The inner-ring suburbs
Next to be heard from were suburban officials. Bob Streeter, director of community development for Oakdale, which is east of St. Paul, testified that if things didn’t change, Oakdale and other inner-ring suburbs would be seeing the same kind of disinvestment as North Minneapolis and other RCAPs. Already poverty is emerging in Oakdale, and stores are shuttering. “Every census tract of concentrated poverty should see no increase in affordable housing,” he said. “At the very least, there should be a balance.”
John Stark, community development director of Richfield, said that the town is a suburb in organization only. Otherwise, “we are an urban demographic,” with a large Latino population. The way low-income housing tax credits are distributed targets Richfield, and the town gets very little credit for naturally occurring affordable housing and no help from the Met Council in fixing it up.
The town would like to encourage the development of market-rate housing to balance the increasing concentration of low-income residents, but most of its houses are on small properties. The only way to gather enough land for a major project would be to use eminent domain to condemn them. But a state law passed in 2006 has placed restrictions on the ability of cities to take property for functions that aren't strictly public.
The effect on schools
Schools were next on the agenda. Mary Cecconi, executive director of Parents United for Public Schools, an advocacy group, pointed out that the FHEA had not included schools in its assessment. Obviously, since most kids attend schools near their homes, if housing is segregated, the schools will be too. Brown v. Board of Education did affirm that separate is unequal, but in Frogtown, one of St. Paul's RCAPs, the plan is to renovate and build 4,000 affordable housing units in the next few years. As a result, said Cecconi, the school segregation there will deepen. Shawna Hedlund, another member of the group, pointed out that improving the public schools and then hoping middle-income families will move in and reduce segregation is a failed policy.

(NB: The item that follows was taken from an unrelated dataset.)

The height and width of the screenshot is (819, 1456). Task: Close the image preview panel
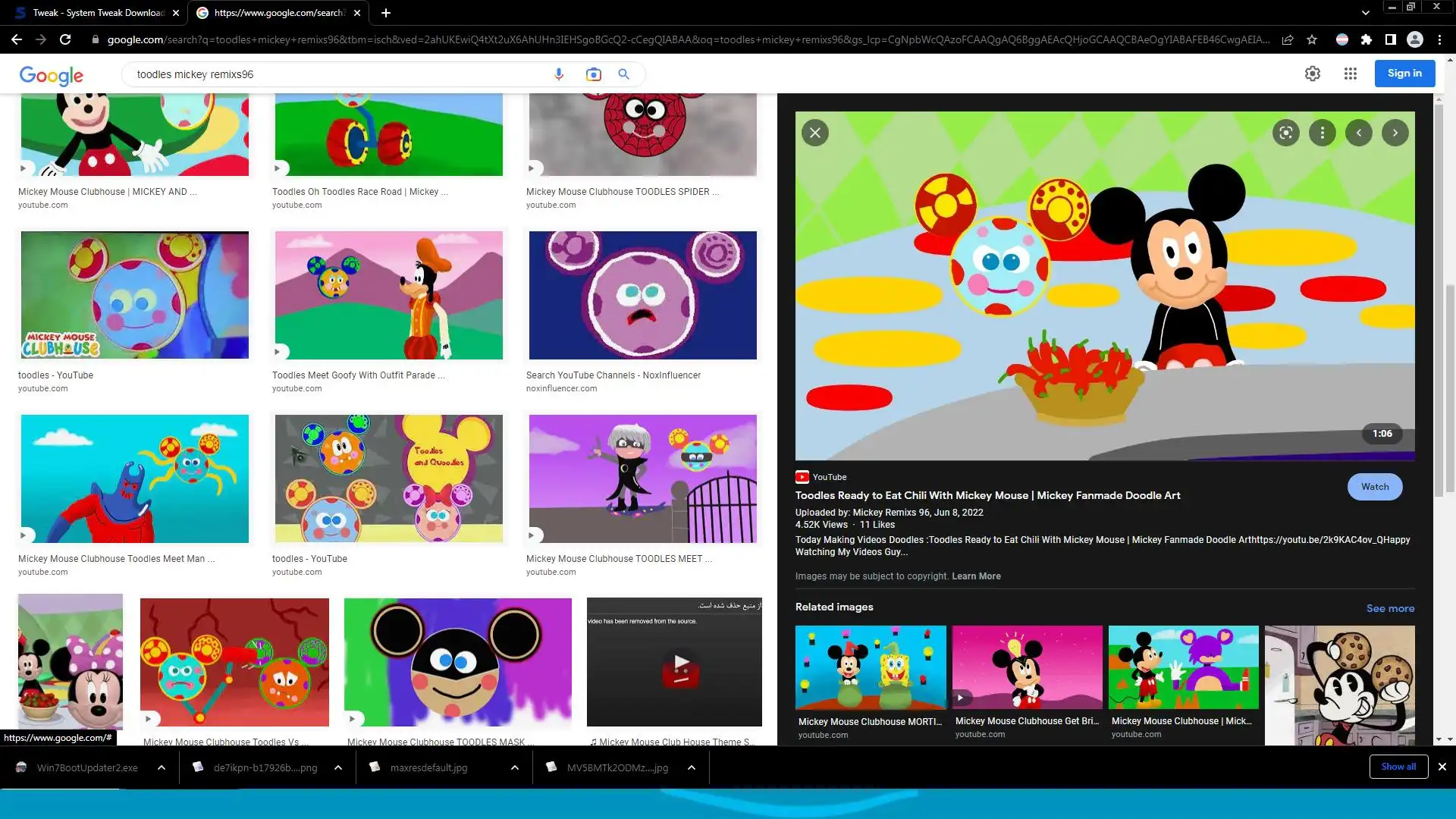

"We built nice facilities in North Minneapolis, but people didn't come because of the housing," she said.
In its Thrive 2040 plan, the Met Council says it aims to “mitigate the place-based dimension of racial, ethnic, and income- based disparities.” How? Well, there are vague generalities like “invest to built a more equitable region” and involve communities in decision-making. But, to me, the nub of it is to “invest in a mix of housing affordability along the region’s transitways,” presumably to help people there get to jobs and schools.
Doing that, however, may not mitigate segregation or poverty — or not mitigate it much. Most of the RCAPs are already located along bus lines and within easy commuting distance of downtown and corporate job centers. The problem is that those centers have positions for accountants, lawyers and other skilled workers and professionals. The entry-level positions poorer residents need are often scattered at factories, garages, restaurants, nursing facilities and private homes throughout the suburbs.
The Thrive plan does mention building affordable housing in higher income areas, but it doesn't specify how it would accomplish such a feat, which would be controversial to say the least. Maybe its forthcoming housing plan will come with some specifics.